According to the Daily Mail, a source said that Director-General Tedros Adhanom Ghebreyesus recently told a senior European politician that the most likely source of the COVID-19 virus was a catastrophic accident at the Wuhan Institute of Virology. Infections began circulating through the city in late 2019, only months before cases of the virus spread across the globe.

In Sunday’s paper edition of the Daily Mail, the outlet revealed concerns amongst Western intelligence services about the Wuhan Institute of Virology. At the institute, scientists were manipulating coronavirus samples in April of 2020 from bats that originated in caves nearly 1,000 miles from the lab, the same caves where the COVID-19 virus is suspected to have originated from.

The WHO had initially been criticized for its preferential treatment of China over the pandemic, as well as its acceptance of Beijing's claims that the lab leak theory was merely a "conspiracy theory."

After a lacking of evidence of the "zoonotic" spread of the virus, in which a virus spreads from animals to humans, the organization has adopted a more neutral public stance in regards to the virus’ origins.

Speaking to member states this month on the pandemic, Ghebreyesus admitted that "we do not yet have the answers as to where it came from or how it entered the human population. Understanding the origins of the virus is very important scientifically to prevent future epidemics and pandemics."

"But morally, we also owe it to all those who have suffered and died and their families. The longer it takes, the harder it becomes. We need to speed up and act with a sense of urgency," he continued.

"All hypotheses must remain on the table until we have evidence that enables us to rule certain hypotheses in or out. This makes it all the more urgent that this scientific work be kept separate from politics. The way to prevent politicization is for countries to share data and samples with transparency and without interference from any government. The only way this scientific work can progress successfully is with full collaboration from all countries, including China, where the first cases of SARS-CoV-2 were reported," he added.

The WHO established the Scientific Advisory Group for the Origins of Novel Pathogens (Sago) last year to "outline which studies would be needed to identify the origins of SARS-CoV-2 – as Covid is scientifically known – and to 'create a global framework for studying the origins of emerging and re-emerging pathogens,'" the Daily Mail reported.

The original probe into the virus’ origins resulted in a report that it had probably passed from bats to humans through another unidentified species.

Following this report, 14 nations, including the US, Uk, and Australia, criticized its findings as being compromised, with Ghebreyesus admitting that the report had flaws, and ordered a new one.

In the US earlier this year, Senator Rand Paul grilled NIAID Director Dr. Anthony Fauci on previous emails that he had sent to Dr. Francis Collins, in which Fauci sought to take down epidemiologists that believed COVID-19 came from a lab.

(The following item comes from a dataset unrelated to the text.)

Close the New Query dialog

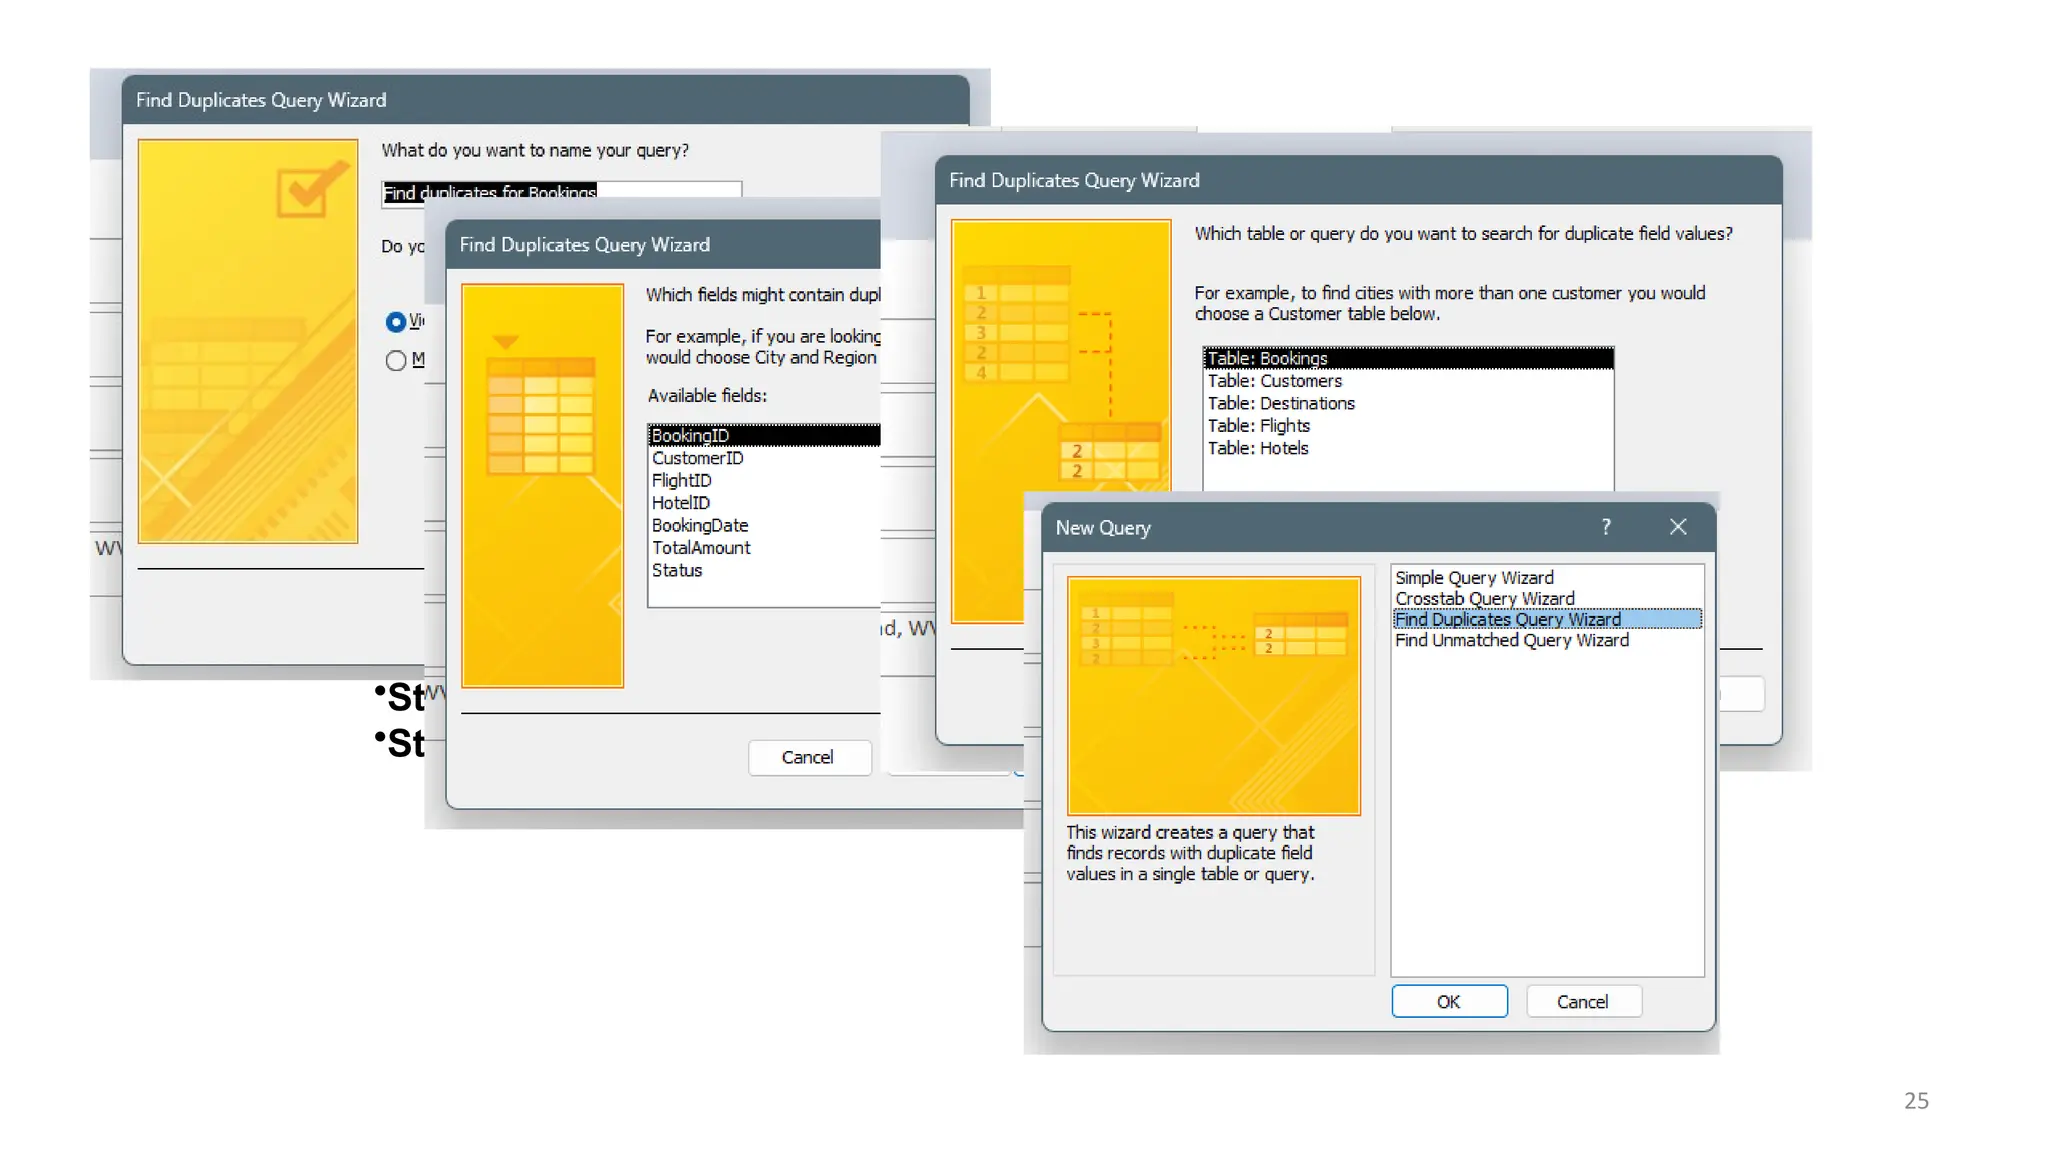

"In an email exchange with Dr. [Francis] Collins you conspire and I quote here directly from the email to create a quick and devastating published takedown of three prominent epidemiologist from Harvard, Oxford and Stanford. (Apparently, there's a lot of fringe epidemiologist at Harvard, Oxford and Stanford.) And you quote in the email that they are from Dr. Collins and you you agree that they are fringe. Immediately as this takedown ethic," Paul critiqued.

"A published takedown, though," Paul continued, "you know, doesn't exactly conjure up the image of a dispassionate scientist. Instead of engaging them on the merits you and Dr. Collins sought to smear them is fringe and take them down. And not in journals, in lay press. This is not only antithetical to the scientific method; it's cheap politics and it's reprehensible, Dr. Fauci. Do you really think it's appropriate to use your $420,000 salary to attack scientists that disagree with you?"